HPV Vaccination Downs Throat and Mouth Cancers


HPV is the most common sexually transmitted infectious virus globally. The infections are often silent, some are long-term and can trigger cancers including mouth and throat, and cervical cancer because they disrupt DNA and inhibit tumor-suppressor proteins in the cells they infect.


New infections are preventable with vaccines, the first of which entered use in the U.S. in 2006.

Researchers analyzed national databases on oropharyngeal cancer cases and HPV vaccinations, and projected the impact of HPV vaccination on the rates of these cancers in different age groups.

Oropharyngeal cancer rate would nearly halve between 2018 and 2045 among people ages 36-45. But, they also projected that the rate in the overall population would stay about the same from 2018-2045, due to still-rising rates of these cancers in older people, where most of these cancers occur.

“We estimate that most of the oropharyngeal cancers from 2018 to 2045 will occur among people who are 55 years and older and have not been vaccinated,” says study lead author Yuehan Zhang, a PhD candidate in the research group of Gypsyamber D’Souza, PhD, professor in the Department of Epidemiology at the Bloomberg School.
════════
### What you have to do
According to the HPV vaccination text, in what year did the first HPV vaccine enter use in the U.S.? The rows that follow have no connection to the HPV vaccination text.

### Records supplied
════════
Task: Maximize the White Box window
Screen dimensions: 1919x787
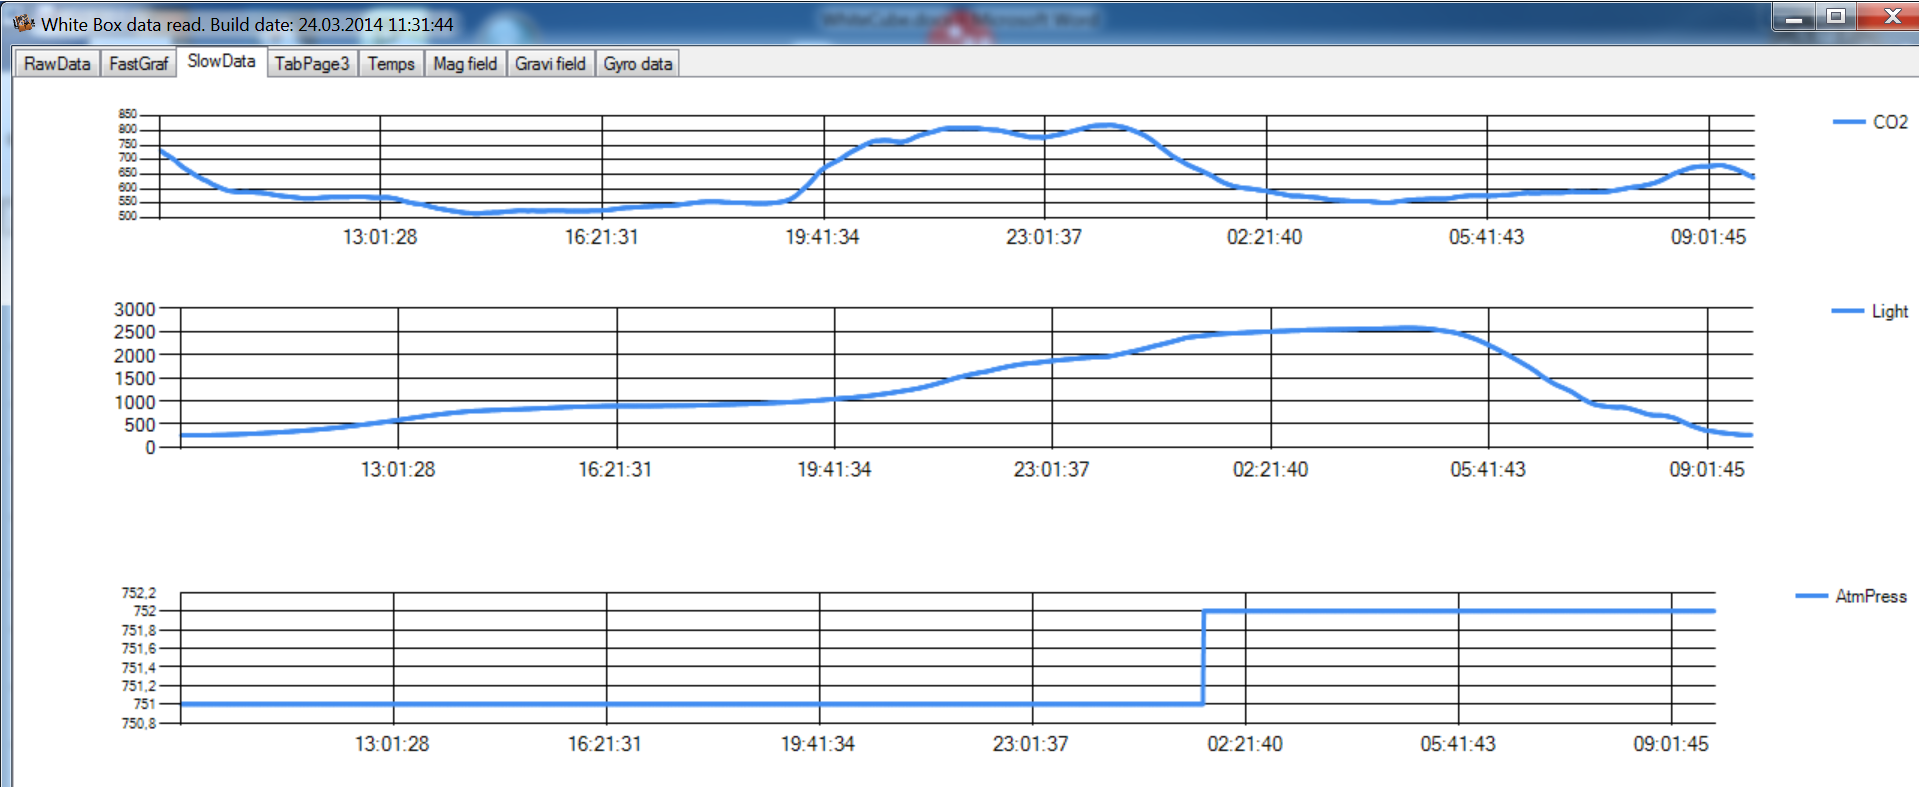Action: coord(1836,17)
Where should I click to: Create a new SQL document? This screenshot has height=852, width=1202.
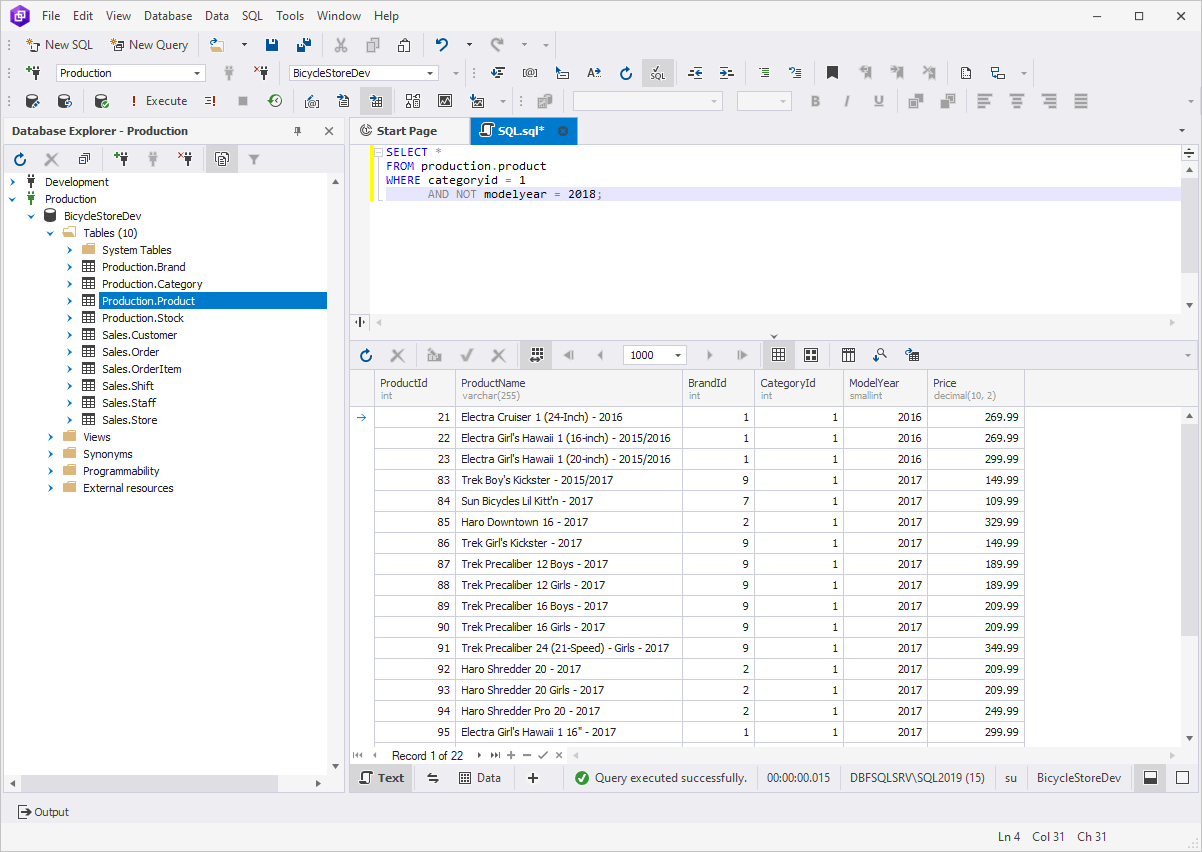59,45
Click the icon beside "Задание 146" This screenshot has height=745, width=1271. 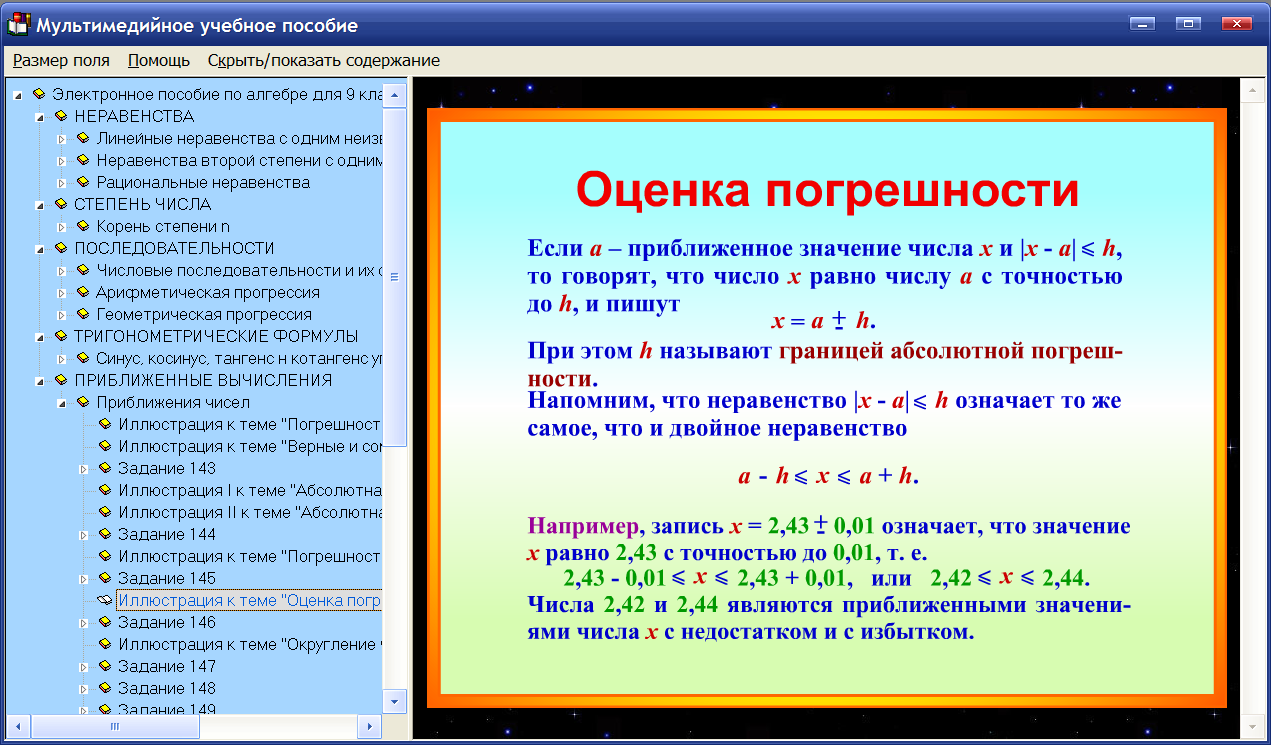(103, 621)
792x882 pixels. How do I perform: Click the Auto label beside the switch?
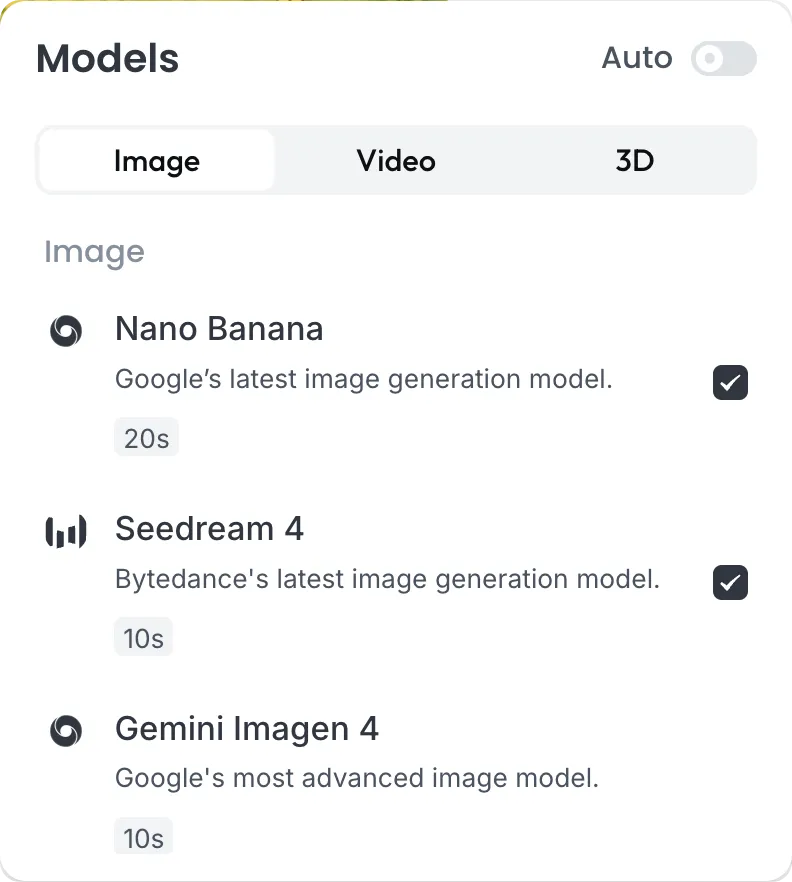(637, 57)

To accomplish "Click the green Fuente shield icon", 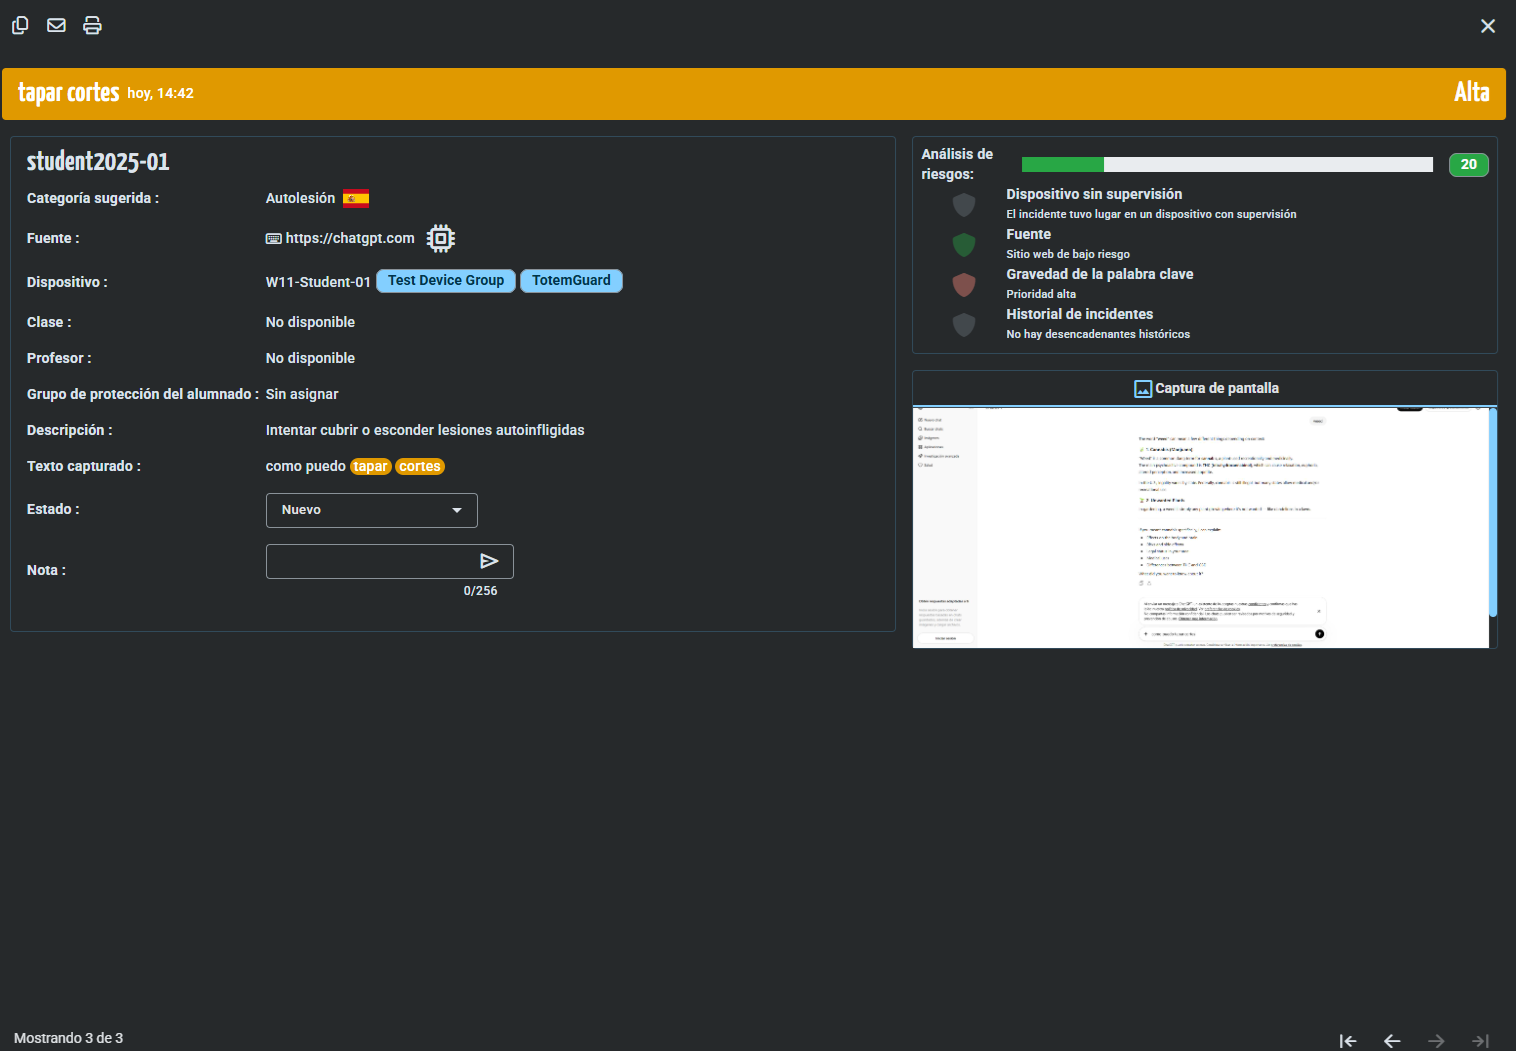I will click(x=964, y=245).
════════
### Response box
2006